If you have RSVPed “Yes” for a wedding, there are very, very few reasons for not coming.
Those reasons include your death, the death of a loved one, or a serious accident or illness you or a loved one experienced. “Having to work last minute” is not a valid excuse. But if you do, for whatever reason, decide that the wedding that you RSVPed to is no longer a priority, the bride or groom had better have a text or e-mail or voicemail from you apologizing profusely. I’m still annoyed with one of my friends who RSVPed but never came and never gave any sort of explanation. My feelings won’t be hurt if you RSVP “No.” But if you RSVP “Yes,” and then don’t come, grudges will be held.
Don’t write checks in bride’s married name.
If you decide to give a check to the bride and groom as a wedding gift, please do not write the check in the bride’s “married” name. The bride’s last name does not magically change simply because vows were exchanged. There’s waiting for the official copy of the marriage certificate from the county. Then there’s a trip to the social security office involved. Then a trip to the DMV. Then paperwork that has to be submitted to all the bride’s bank accounts. I think for even the most proactive bride, this will take at least three weeks, and I’m guessing that most couples will want to cash their checks before that. And of course, all this is assuming that the bride wants to change her name. So, pick one name (bride’s maiden name or groom’s name), write the check in that name, and then just write in the memo line or something both of their names. I had to give an extra explanation at the bank any time I tried to cash a check written to my first name + Ken’s last name. Luckily we have a joint account, so at least one name matched. But I’m sure if I tried to cash that same check on the account that was just in my name, they wouldn’t have let me cash it.

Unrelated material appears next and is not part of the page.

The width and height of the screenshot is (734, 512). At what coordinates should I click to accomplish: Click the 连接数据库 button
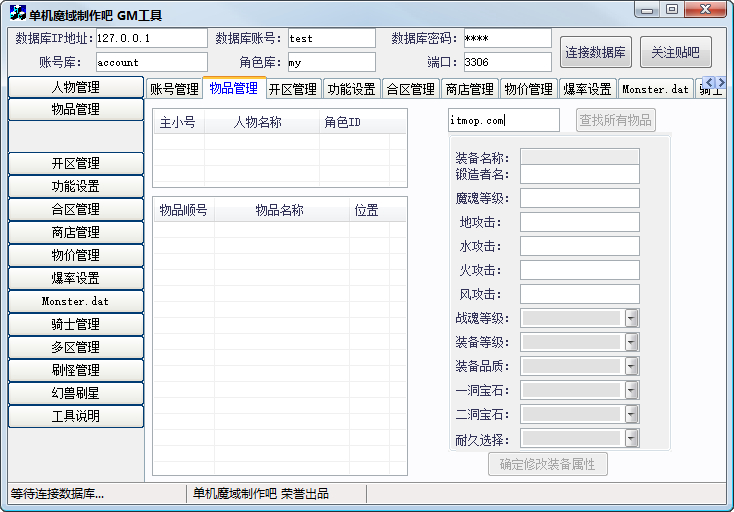pyautogui.click(x=595, y=52)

Write a thoughtful note in your card
I’m not a terribly sentimental person, but I did smile a bit more at the wedding cards that included lovely, personalized notes. It doesn’t have to be an essay or anything, but just some kind words or a favorite memory of the bride or groom or whatever. Anything other than just signing your name. This is a lesson learned for me going forward too. Typically I always just sign a card and put it in an envelope. I now have a greater appreciation for a nice thoughtful note!
Think twice about your gift
Okay, okay. I know that ETIQUETTE says that guests can buy the couple whatever they think is useful, regardless of whether it’s on your registry. And, maybe I’m a shitty person, but registry gifts, cash, checks, or gift cards are really the only acceptable gifts. Anything else is a HUGE annoyance. The bride and groom have to write a phony thank you card thanking you for something they don’t even like, and have to waste their time trying to return or sell a gift they did not want. Cash, check, or gift card for a store that they registered at. That’s it.
Don’t call them or ask them to hang out in the days before or after their wedding
Even if you’re coming from out of town. Especially don’t ask them to pick you up from the airport. No offense, they just won’t be able to focus on hanging out. Instead, they’ll be focusing on all those wedding tasks hanging over their heads!
If you follow these tips, you’ll be on your way to being a super wedding guest! What else am I missing here?